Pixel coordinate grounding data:

• • • • • • •

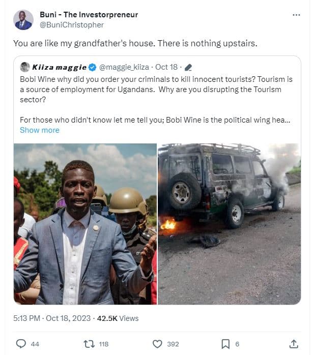Click the share upload icon

click(x=293, y=344)
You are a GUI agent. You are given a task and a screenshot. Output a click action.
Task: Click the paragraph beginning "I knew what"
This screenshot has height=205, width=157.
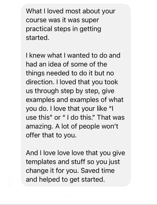[75, 95]
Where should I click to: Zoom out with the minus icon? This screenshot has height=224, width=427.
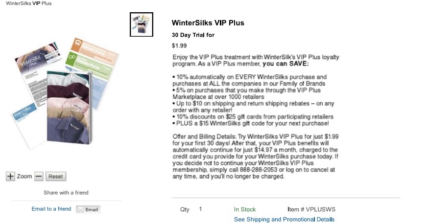coord(39,177)
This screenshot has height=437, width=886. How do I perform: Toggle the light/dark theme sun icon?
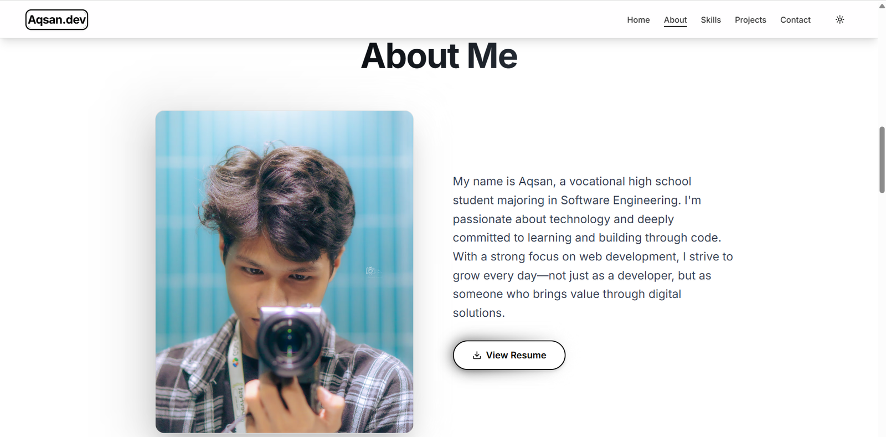point(839,19)
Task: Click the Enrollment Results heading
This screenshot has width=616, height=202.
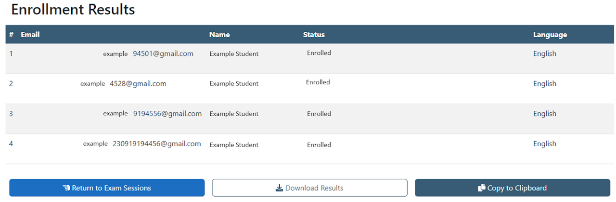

• • • • • • •

> Task to complete
Find the line containing "This screenshot has height=205, width=157." in the records above, then copy it and every line after it exactly, through the last one, without any pictures.

> Completed task
This screenshot has height=205, width=157.
[75, 95]
Where should I click to: Zoom out with the minus icon? This screenshot has height=224, width=427.
coord(39,177)
This screenshot has height=437, width=886. How do I perform: Toggle the light/dark theme sun icon?
point(839,19)
Task: Click the Enrollment Results heading
This screenshot has width=616, height=202.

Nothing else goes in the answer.